==== Extract to read ====
On 05/01/2012 10:02, Jon Fairbairn wrote:

Steve Horne  writes:


Personally, I think this is a tad disappointing. Given that
groupBy cannot check or enforce that it's test respects
equivalence classes, it should ideally give results that
make as much sense as possible either way. That said, even
if the test was always given adjacent elements, there's
still room for a different order of processing the list
(left-to-right or right-to-left) to give different results -
and in any case, maybe it's more efficient the way it is.

Looking back at the libraries list, I get the impression that
there was a suggestion to change the behaviour of groupBy, but
it doesn’t seem to have happened.


I've realised that the left-to-right vs. right-to-left order thing makes 
no difference - I don't know why I thought that now.


I've written an implementation, only the predicate is inverse-logic - 
True means cut-between-these rather than keep-these-together.


I keep thinking there should be a tail-recursive implementation, but the 
usual trick would either mean using ++ or difference lists or similar, 
or would deliver the results in reverse order. If anyone can think of a 
way to get the correct result in one pass through the list (assuming 
tail recursion is optimised), I'm curious.


Or... does non-strict evaluation mean I shouldn't worry about it? Maybe 
it does a good job of evaluating the head quickly anyway, as the data 
dependencies are quite localized? I've been wondering how lazy 
evaluation interacts with recursion over lists in performance terms for 
a while.
==== Data ====
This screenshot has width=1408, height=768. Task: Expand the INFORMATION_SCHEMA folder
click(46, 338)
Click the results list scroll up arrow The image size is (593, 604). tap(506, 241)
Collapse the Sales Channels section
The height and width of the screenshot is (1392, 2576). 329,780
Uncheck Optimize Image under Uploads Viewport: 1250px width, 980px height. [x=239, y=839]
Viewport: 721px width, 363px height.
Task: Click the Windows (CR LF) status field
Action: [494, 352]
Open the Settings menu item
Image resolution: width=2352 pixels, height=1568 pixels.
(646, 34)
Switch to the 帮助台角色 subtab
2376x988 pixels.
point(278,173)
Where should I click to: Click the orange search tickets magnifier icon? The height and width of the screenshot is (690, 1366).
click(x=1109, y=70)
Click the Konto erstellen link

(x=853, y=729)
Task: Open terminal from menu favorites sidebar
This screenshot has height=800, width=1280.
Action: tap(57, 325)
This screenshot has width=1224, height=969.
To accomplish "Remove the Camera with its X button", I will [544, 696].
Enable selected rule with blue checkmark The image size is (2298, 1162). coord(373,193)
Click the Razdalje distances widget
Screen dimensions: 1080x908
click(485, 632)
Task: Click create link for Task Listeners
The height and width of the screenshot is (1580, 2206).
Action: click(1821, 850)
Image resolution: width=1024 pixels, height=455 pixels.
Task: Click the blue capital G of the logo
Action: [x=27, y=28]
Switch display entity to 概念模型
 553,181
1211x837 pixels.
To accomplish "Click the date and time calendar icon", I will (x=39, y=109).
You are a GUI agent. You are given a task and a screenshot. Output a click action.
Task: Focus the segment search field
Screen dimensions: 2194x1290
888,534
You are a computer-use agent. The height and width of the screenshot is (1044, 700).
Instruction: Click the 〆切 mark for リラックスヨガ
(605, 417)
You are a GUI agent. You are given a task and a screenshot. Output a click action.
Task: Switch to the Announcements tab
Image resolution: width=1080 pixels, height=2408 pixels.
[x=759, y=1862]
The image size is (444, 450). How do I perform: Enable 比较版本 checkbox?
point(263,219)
====
§ Problem statement: In the groupBy message, begin at the words "On 05/01/2012 10:02, Jon" and stop after "the way it is.", and reproduce that passage with "groupBy" changed to "groupWith" throughout.

§ Reply to the task:
On 05/01/2012 10:02, Jon Fairbairn wrote:

Steve Horne  writes:


Personally, I think this is a tad disappointing. Given that
groupWith cannot check or enforce that it's test respects
equivalence classes, it should ideally give results that
make as much sense as possible either way. That said, even
if the test was always given adjacent elements, there's
still room for a different order of processing the list
(left-to-right or right-to-left) to give different results -
and in any case, maybe it's more efficient the way it is.